**PROBLEM DESCRIPTION:** Filter the records, keeping every line that has the string "will".

**THE DATA:**
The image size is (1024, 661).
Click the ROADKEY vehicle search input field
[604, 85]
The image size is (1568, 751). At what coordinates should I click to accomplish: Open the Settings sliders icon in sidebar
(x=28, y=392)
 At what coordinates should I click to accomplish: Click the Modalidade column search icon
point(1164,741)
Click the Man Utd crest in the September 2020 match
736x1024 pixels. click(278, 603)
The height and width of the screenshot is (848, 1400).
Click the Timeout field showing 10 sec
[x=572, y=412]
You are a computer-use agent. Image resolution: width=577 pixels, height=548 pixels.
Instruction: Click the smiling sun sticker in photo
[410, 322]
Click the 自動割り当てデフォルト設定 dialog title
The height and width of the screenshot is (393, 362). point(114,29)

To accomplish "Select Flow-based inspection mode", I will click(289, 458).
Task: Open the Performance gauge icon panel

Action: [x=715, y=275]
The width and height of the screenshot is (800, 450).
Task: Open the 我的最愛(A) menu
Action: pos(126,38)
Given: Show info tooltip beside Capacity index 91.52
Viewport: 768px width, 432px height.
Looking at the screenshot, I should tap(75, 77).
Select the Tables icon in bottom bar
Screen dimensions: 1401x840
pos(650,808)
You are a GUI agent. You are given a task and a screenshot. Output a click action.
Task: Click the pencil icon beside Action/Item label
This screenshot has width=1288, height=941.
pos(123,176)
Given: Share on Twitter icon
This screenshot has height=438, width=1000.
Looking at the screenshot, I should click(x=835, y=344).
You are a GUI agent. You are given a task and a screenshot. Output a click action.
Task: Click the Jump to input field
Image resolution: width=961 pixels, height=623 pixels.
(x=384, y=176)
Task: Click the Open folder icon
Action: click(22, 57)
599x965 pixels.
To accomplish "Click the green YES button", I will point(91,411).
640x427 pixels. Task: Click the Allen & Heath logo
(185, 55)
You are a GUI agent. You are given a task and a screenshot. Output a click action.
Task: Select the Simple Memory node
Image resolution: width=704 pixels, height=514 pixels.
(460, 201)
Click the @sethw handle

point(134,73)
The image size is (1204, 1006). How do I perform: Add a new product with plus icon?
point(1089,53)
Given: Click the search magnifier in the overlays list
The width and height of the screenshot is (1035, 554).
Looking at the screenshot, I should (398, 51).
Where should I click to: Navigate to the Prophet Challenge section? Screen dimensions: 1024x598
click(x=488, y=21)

**RESPONSE TO THIS EXERCISE:**
To accomplish "Select Flow-based inspection mode", I will click(289, 458).
To accomplish "Click the green YES button", I will point(91,411).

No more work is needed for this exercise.